Gaping Panellus (Panellus ringens)
Index Fungorum Panellus ringens (Fr.) Romagn.
MycoBank Panellus ringens (Fr.) Romagn.
Gaping Panellus, open Panus.
ringens, a, um — gaping-mouthed, baring teeth; yawning. Pres. act. participle of ringor, rictus sum, ringi — to gape, to bare teeth.
Panus ringens (Fr.) Fr., Hymenomycetes europaei: 490 (1874)
Lentinus ringens (Fr.) Fr., Synopsis generis Lentinorum: 14 (1836)
Pocillaria ringens (Fr.) Kuntze, Revisio generum plantarum 3 (3): 506 (1898)
The English common name for this mushroom is "winter oysterling."
0.5–2 cm, initially bell-shaped to nest-like with an incurved margin, then laterally attached, with a short stipe attached to the top of the cap, with a thin radially striate, sometimes wrinkled margin; thin-fleshed, almost translucent, matte, with a whitish bloom or finely hairy, white-pubescent at the base (a characteristic feature); initially pinkish-gray with a violet tint, white-pink-lilac, darker toward the margin, yellowish or whitish at the base, later reddish-brown, red-brown with a lighter margin; in dry weather — pale, in moist conditions — lilac-brown.
Gills radiating from the point of attachment of the basidiome, narrow, sometimes forked without anastomoses, well separated from each other, ranging from grayish-pink to wine-brown and reddish-brown.
Short, 0.2–0.4 cm long and about 0.3 cm in diameter, lateral, attached to the top of the cap (a characteristic feature), yellowish, grayish, with white pubescence.

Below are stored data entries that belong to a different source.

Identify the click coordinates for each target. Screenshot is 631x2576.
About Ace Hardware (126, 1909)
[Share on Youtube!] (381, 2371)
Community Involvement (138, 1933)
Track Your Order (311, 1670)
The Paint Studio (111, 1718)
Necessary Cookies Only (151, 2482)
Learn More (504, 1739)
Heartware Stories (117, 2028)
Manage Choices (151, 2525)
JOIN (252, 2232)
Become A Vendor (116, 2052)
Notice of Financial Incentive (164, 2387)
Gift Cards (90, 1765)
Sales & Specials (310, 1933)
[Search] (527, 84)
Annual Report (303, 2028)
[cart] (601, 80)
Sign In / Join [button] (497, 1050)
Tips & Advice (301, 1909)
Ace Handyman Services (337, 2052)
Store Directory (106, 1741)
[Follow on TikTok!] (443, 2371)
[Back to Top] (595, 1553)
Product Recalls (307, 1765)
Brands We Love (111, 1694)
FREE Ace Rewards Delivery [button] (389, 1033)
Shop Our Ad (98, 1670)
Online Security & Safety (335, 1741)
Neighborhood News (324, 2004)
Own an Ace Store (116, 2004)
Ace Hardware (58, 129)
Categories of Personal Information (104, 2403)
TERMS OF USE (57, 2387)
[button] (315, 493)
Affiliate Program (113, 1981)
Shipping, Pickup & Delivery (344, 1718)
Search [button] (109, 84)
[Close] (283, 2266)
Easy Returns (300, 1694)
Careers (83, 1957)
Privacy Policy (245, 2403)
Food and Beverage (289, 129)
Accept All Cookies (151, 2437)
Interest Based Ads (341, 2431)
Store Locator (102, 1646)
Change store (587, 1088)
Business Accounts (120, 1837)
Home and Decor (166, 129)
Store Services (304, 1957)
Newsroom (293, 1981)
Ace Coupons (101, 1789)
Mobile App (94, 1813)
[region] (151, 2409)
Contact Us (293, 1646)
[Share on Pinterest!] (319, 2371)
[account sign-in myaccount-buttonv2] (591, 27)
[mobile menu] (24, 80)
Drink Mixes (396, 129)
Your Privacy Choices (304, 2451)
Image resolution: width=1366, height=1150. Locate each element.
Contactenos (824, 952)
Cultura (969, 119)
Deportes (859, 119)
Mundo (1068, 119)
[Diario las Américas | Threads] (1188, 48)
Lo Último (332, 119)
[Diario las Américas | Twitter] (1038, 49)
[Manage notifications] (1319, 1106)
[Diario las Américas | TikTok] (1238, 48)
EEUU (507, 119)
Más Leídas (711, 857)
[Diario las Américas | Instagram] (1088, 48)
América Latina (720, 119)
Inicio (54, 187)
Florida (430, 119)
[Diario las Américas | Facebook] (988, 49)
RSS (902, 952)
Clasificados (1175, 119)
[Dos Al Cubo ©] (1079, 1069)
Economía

Thin, dense, gray-lilac; taste indistinct.
Weak, indistinct.
Spore print: white. Spores cylindrical, narrowly cylindrical, allantoid, smooth, colorless.
Grows singly or in small clusters on decaying hardwood. Prefers Populus, Betula, common bird cherry (Prunus padus), as well as Salix and alder as substrates. A rare species. Requires high humidity. Fairly widespread in the Northern Hemisphere.
Similar to the late-autumn Panellus violaceofulvus, which grows on coniferous wood.
A species considered rare everywhere, but as it seems to us, the matter is entirely due to its small size, substrate specialization, and the timing of fruiting body formation.